Runtuhnya Hotel Penuh Kemegahan, Saksi Bisunya Sejarah Batavia

JAKARTA | Priangan.com – Dahulu, Batavia memiliki sebuah hotel dengan standar internasional yang mengagumkan: bernama Hotel des Indes. Bangunannya yang megah, pelayanan mewah, dan hidangan rijsttafel yang tersohor membuatnya menjadi magnet bagi para pelancong, ilmuwan, penulis, dan kepala negara dari berbagai belahan dunia.

Namun, di balik kemewahan dan statusnya yang prestisius, hotel ini tak mampu bertahan menghadapi arus perubahan zaman. Pada awal 1970-an, bangunan bersejarah itu akhirnya dibongkar, digantikan oleh kawasan pertokoan modern yang kini dikenal sebagai Duta Merlin.

Sejarah Hotel des Indes berakar jauh sebelum namanya dikenal luas. Seperti dilansir dari National Geographic Indonesia, pada pertengahan abad ke-18, tanah tempat hotel berdiri masih terbagi dalam beberapa kavling, dimiliki oleh pejabat dan warga Eropa. Hingga pada 1829, seorang Prancis bernama Surleon Antoine Chaulan mendirikan Hotel de Provence, mengambil nama dari daerah asal keluarganya. Kakaknya, Etienne Chaulan, kemudian memperluas lahan dan bangunan hotel.

Pada 1851, manajemen Cornelis Denninghoff mengubah namanya menjadi Hotel Rotterdam, sebelum akhirnya François Auguste Emile Wyss membeli hotel ini pada 1852. Atas saran penulis satir terkenal Eduard Douwes Dekker alias Multatuli, nama Hotel Rotterdam diganti menjadi Hotel des Indes pada 1 Mei 1856, mengembalikan nuansa Prancis yang elegan dan lebih menjual bagi elite Batavia saat itu.

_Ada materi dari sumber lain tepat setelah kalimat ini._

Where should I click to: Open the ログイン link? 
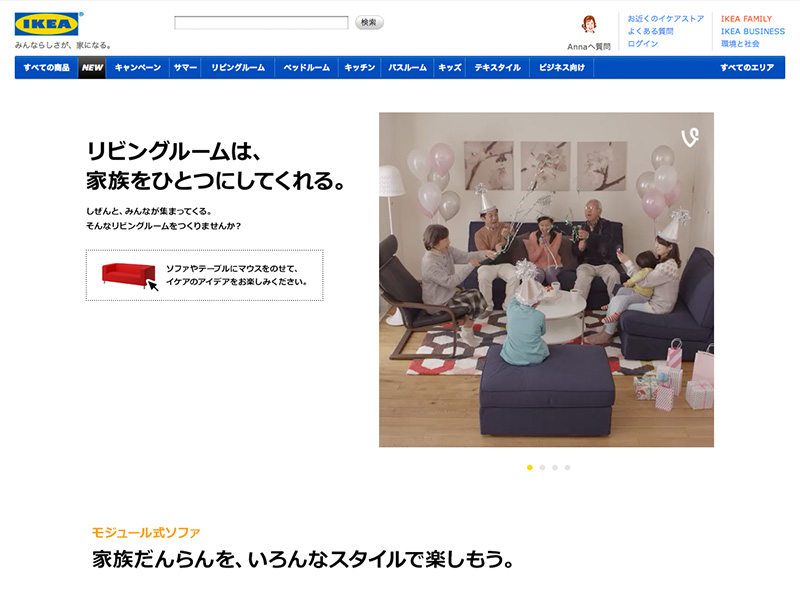tap(643, 44)
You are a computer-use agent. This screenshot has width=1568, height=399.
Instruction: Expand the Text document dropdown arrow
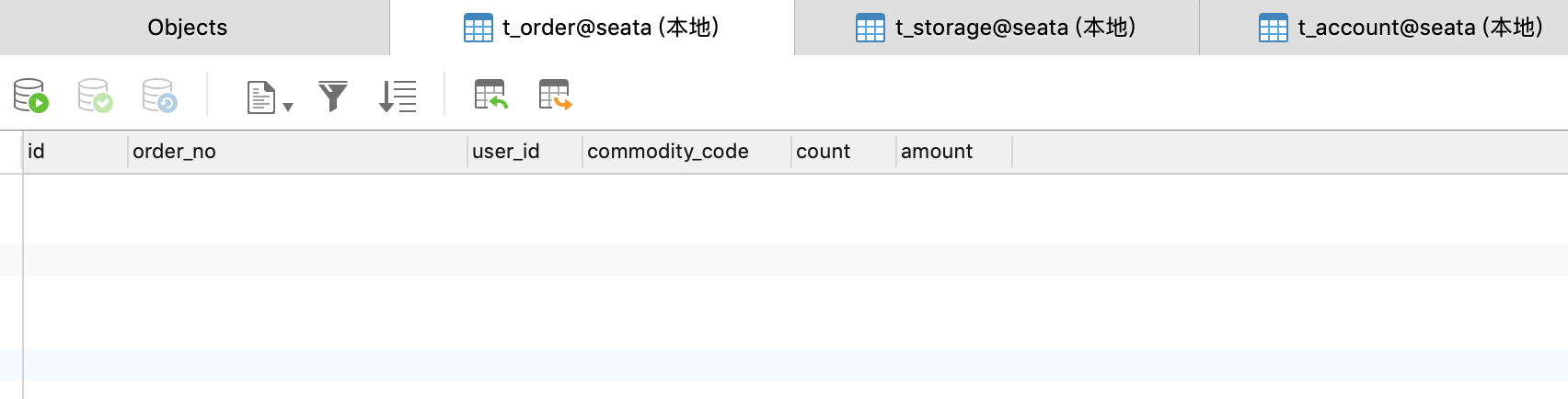coord(288,108)
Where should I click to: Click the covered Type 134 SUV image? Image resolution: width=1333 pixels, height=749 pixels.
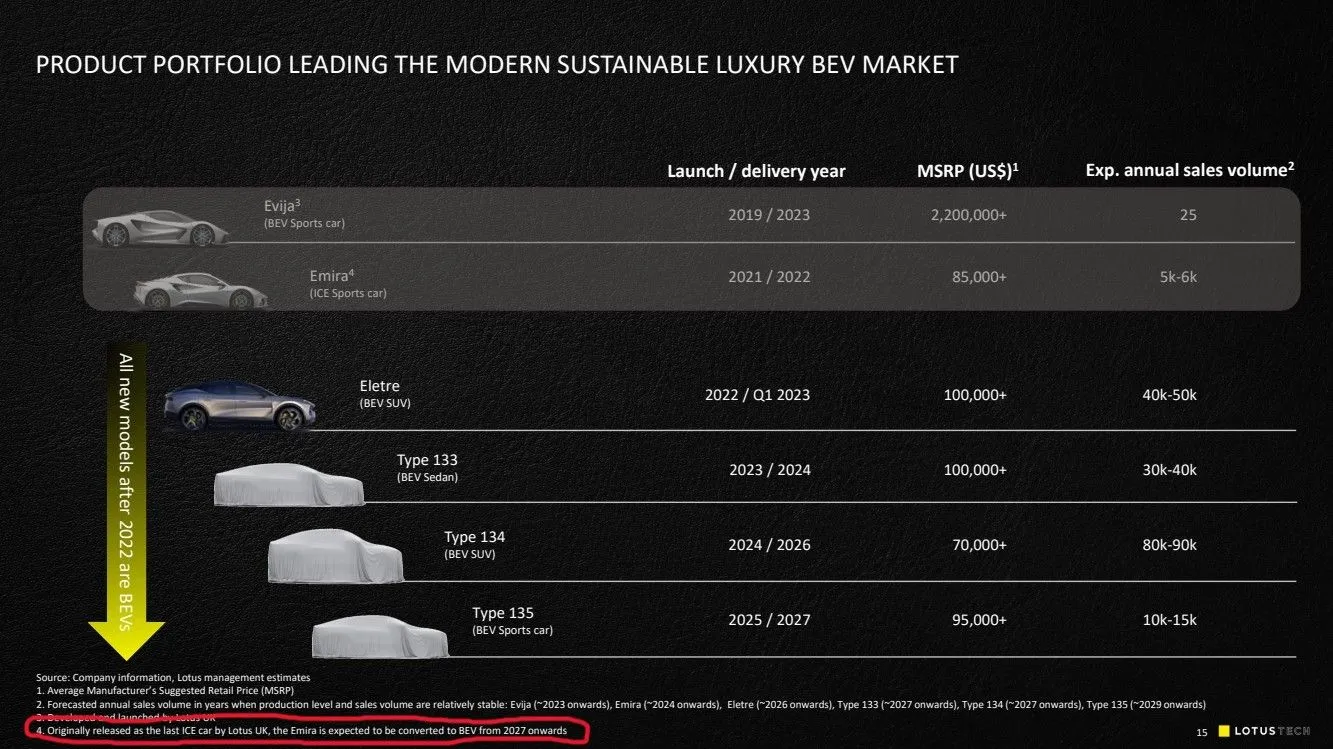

Keanggunan hotel menjadi sorotan internasional. Alfred Russel Wallace, ilmuwan asal Inggris, memuji kenyamanan kamar dan hidangan rijsttafel yang mewah. John T. McCutcheon bahkan menulis pada 1910 bahwa dibandingkan Hotel des Indes, semua hotel lain di Asia berada di bawahnya. Hidangan rijsttafel di sini tersaji dengan tata cara megah: 24 pelayan membawa 57 lauk berbeda, membentuk pemandangan yang lebih mirip upacara ketimbang makan siang biasa.

Lihat Juga :  Mas Marco dan Tulisannya yang Mengubah Pers Jadi Senjata

Meski begitu, hotel ini juga menyimpan sisi kelam, termasuk kasus bunuh diri tamu yang tercatat di koran Java-bode pada 1857, menegaskan bahwa kemewahan selalu memiliki lapisan gelapnya sendiri.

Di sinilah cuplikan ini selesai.